LAST month a room full of dog professionals met at the houses of parliament as part of an APDAWG meeting (All Party Parliamentary Dog Advisory Welfare Group) to discuss if and how dog trainers and behaviourists should be regulated.

Our own expert dog trainer and columnist Sarah Bartlett KCAI CD R QIDTI and owner of pet care company Hound Helpers was in attendance at this flagship meeting.

What many do not realise is that the dog training and behaviour industry is not regulated, nor policed in any way.

This poses a risk to unsuspecting dog owners handing over their well earned cash every day.

Unfortunately up and down the country many dogs and their owners have and still do suffer from the wrong advice and practices, all too often resulting serious injuries to people and other dogs.

The APDAWG meeting featured a varied panel which included Victoria Stillwell of ‘It’s me or the Dog’ TV fame, Jo-Rosie Haffenden of the highly controversial ‘train your baby like a dog’ TV fame, representatives from the Kennel Club, The Kennel Club Accredited instructor Scheme (of which Sarah is an accredited trainer), the Chairman of the APBC (Animal Behaviour and Training Council) and Dr Holly Root-Gutteridge of Sussex University.

All put forward their view on the issues to be addressed to enable legislation to happen and giving potential solutions on how to move forward. The floor was opened to all attending to debate for a short while after the panel had all shared their views.

Sarah has been running Hound Helpers for 12 years now and is a Kennel club accredited instructor in companion dog training and KC Rally. She is also a qualified international dog training instructor, author, judge, and a columnist for dog magazines as well as for the Evesham Journal.

She said: "I was honoured to be there.

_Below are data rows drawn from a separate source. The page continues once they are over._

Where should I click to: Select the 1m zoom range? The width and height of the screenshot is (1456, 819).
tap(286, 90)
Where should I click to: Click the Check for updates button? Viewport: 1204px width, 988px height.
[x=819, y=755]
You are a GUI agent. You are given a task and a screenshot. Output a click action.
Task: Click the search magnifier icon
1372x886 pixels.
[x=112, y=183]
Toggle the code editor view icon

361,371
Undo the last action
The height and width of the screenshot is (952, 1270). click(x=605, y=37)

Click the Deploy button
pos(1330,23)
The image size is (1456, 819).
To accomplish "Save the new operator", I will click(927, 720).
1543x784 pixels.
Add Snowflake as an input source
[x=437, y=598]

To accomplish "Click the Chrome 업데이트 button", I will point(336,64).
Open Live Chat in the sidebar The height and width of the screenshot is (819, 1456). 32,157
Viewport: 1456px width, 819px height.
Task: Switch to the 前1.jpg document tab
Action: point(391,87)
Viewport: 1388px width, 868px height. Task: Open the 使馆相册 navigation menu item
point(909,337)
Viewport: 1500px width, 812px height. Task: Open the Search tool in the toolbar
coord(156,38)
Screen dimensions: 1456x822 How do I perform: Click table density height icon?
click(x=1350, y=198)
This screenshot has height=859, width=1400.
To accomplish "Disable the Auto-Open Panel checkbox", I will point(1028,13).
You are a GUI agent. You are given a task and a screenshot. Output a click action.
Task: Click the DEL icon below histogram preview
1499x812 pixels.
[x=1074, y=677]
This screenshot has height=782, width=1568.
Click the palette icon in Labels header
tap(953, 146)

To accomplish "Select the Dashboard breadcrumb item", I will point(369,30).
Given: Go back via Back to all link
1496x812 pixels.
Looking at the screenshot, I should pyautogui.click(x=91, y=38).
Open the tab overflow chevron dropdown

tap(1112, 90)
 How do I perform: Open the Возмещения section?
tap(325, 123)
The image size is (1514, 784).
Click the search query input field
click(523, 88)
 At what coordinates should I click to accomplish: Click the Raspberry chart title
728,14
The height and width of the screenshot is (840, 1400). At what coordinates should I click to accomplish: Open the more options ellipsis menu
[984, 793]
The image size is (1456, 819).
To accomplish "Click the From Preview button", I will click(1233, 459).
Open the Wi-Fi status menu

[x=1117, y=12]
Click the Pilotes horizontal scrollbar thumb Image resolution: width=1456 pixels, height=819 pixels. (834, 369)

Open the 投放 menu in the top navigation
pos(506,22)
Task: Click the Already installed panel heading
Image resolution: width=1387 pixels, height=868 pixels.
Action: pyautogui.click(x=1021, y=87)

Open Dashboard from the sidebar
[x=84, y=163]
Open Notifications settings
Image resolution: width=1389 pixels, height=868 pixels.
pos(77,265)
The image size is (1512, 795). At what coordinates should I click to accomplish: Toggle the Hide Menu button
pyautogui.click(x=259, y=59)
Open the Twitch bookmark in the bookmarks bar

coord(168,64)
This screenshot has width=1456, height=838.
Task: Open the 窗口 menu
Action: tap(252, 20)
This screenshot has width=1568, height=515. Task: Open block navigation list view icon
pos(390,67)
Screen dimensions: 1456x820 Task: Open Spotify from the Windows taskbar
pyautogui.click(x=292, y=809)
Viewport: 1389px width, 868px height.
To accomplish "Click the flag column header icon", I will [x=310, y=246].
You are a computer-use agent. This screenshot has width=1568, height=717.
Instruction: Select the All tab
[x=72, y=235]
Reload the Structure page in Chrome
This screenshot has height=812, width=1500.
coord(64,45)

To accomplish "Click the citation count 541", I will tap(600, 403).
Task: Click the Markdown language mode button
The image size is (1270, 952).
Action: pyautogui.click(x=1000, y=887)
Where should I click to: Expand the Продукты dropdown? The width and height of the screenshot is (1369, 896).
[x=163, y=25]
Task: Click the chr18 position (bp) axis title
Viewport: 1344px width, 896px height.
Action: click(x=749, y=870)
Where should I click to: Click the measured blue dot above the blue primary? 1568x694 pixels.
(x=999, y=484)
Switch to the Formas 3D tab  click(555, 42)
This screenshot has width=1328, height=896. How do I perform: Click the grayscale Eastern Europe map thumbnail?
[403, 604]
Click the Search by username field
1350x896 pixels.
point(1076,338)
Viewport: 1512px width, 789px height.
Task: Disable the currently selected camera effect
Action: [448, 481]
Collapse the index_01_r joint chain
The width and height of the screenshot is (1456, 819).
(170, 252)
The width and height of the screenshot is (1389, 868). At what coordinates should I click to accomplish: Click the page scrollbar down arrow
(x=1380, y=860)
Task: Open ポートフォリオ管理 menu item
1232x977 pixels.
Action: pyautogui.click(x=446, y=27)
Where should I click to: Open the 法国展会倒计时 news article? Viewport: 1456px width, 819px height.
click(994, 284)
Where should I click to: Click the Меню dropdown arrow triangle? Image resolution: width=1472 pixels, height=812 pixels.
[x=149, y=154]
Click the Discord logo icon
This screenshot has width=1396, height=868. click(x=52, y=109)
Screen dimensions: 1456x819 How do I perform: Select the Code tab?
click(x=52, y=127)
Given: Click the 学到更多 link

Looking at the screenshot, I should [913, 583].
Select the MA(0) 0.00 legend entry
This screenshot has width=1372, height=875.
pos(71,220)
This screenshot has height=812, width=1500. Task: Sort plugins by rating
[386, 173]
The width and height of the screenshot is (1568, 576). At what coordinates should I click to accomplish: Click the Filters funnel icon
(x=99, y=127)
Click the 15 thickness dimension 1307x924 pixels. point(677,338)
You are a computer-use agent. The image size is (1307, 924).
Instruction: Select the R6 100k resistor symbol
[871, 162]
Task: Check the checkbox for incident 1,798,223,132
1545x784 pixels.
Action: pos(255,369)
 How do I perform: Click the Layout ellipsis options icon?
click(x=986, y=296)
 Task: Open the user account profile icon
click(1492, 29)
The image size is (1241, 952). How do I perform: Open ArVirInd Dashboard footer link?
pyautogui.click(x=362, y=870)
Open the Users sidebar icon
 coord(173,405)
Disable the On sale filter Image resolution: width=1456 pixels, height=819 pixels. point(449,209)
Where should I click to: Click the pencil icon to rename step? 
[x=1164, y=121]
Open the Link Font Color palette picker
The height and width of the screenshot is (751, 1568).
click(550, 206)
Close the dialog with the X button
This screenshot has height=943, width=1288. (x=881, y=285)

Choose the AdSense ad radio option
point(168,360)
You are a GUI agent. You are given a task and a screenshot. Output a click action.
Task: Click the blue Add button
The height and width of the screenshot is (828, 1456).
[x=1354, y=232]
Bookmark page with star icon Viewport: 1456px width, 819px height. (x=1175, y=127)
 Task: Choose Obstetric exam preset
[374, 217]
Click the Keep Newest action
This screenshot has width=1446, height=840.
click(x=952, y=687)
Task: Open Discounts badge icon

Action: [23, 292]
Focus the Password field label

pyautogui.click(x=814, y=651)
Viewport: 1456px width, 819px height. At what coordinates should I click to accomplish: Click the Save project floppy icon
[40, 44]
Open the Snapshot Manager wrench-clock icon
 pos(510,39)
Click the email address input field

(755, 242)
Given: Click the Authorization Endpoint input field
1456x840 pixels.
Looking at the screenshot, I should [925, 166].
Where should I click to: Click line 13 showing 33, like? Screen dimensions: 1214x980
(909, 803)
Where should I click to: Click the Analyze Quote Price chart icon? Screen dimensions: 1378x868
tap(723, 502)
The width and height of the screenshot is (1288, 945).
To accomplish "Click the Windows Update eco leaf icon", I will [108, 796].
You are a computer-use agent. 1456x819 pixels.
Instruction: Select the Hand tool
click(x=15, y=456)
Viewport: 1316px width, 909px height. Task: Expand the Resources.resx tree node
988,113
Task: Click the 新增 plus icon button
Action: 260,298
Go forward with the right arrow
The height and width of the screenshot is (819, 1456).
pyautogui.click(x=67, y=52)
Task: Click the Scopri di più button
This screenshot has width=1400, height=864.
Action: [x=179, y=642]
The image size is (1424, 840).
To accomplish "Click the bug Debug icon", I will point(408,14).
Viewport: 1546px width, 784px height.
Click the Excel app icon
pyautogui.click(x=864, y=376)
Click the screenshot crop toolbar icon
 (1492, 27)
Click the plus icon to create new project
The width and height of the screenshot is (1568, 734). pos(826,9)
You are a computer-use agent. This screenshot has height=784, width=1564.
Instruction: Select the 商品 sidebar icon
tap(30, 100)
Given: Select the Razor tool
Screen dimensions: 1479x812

Though in all honesty when I arrived, I was not hopeful of any positive result from the meeting, much as it is needed. It’s a running joke in the industry that the only thing that two trainers will agree on is that the third is rubbish.

"So putting a large number of us in a room to discuss something we are all so passionate about in a calm and productive manner seemed like too much to ask.

"However I was pleasantly surprised with many great suggestions raised, all very passionate but

also well thought out and I left feeling quietly hopeful for the future of an industry which really should be regulated to safeguard the UK’s dog loving public and the dogs.

"I hope with legislation we will see less of the horror stories in the media of dogs attacking, maiming and in some cases killing both people and other dogs as they will have access to the right help before it gets to this stage.

"The industry is not going to be an easy one to regulate as it is so diverse both in subject or area of training and also in the types of people, how they learn and the many paths that have been accepted to be credible to become a dog trainer or behaviourist up until now.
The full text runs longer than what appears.